Activity
Could you please retype all of the data below exactly?

Data records

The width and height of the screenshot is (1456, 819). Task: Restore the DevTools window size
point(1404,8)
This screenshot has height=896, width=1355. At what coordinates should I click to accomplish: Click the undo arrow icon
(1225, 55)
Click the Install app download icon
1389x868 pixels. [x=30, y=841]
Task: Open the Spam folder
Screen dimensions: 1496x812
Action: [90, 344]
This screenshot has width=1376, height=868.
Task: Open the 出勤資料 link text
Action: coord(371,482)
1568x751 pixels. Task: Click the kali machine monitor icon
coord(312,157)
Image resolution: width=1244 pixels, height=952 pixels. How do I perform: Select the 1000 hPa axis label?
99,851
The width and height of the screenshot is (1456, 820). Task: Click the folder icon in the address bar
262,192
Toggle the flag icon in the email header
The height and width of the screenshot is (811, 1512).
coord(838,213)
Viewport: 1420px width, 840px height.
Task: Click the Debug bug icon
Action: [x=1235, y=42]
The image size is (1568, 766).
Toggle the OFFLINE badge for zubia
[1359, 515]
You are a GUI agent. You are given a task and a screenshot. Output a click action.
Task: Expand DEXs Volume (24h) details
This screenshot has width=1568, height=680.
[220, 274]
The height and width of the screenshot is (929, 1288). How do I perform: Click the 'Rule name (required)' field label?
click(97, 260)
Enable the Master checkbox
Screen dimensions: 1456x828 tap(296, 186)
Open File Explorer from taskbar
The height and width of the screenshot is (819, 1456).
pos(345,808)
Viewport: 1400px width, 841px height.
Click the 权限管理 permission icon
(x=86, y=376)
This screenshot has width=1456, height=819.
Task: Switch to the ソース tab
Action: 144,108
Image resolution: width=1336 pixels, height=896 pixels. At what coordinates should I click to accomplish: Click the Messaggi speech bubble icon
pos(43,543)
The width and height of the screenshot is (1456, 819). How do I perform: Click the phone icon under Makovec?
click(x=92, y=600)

Answer to this exercise
The width and height of the screenshot is (1456, 819). Task: Restore the DevTools window size
point(1404,8)
This screenshot has height=896, width=1355. At what coordinates should I click to accomplish: Click the undo arrow icon
(1225, 55)
Click the Install app download icon
1389x868 pixels. [x=30, y=841]
Task: Open the Spam folder
Screen dimensions: 1496x812
Action: [90, 344]
This screenshot has width=1376, height=868.
Task: Open the 出勤資料 link text
Action: coord(371,482)
1568x751 pixels. Task: Click the kali machine monitor icon
coord(312,157)
Image resolution: width=1244 pixels, height=952 pixels. How do I perform: Select the 1000 hPa axis label?
99,851
The width and height of the screenshot is (1456, 820). Task: Click the folder icon in the address bar
262,192
Toggle the flag icon in the email header
The height and width of the screenshot is (811, 1512).
coord(838,213)
Viewport: 1420px width, 840px height.
Task: Click the Debug bug icon
Action: [x=1235, y=42]
The image size is (1568, 766).
Toggle the OFFLINE badge for zubia
[1359, 515]
You are a GUI agent. You are given a task and a screenshot. Output a click action.
Task: Expand DEXs Volume (24h) details
This screenshot has width=1568, height=680.
[220, 274]
The height and width of the screenshot is (929, 1288). How do I perform: Click the 'Rule name (required)' field label?
click(97, 260)
Enable the Master checkbox
Screen dimensions: 1456x828 tap(296, 186)
Open File Explorer from taskbar
The height and width of the screenshot is (819, 1456).
pos(345,808)
Viewport: 1400px width, 841px height.
Click the 权限管理 permission icon
(x=86, y=376)
This screenshot has width=1456, height=819.
Task: Switch to the ソース tab
Action: 144,108
Image resolution: width=1336 pixels, height=896 pixels. At what coordinates should I click to accomplish: Click the Messaggi speech bubble icon
pos(43,543)
The width and height of the screenshot is (1456, 819). How do I perform: Click the phone icon under Makovec?
click(x=92, y=600)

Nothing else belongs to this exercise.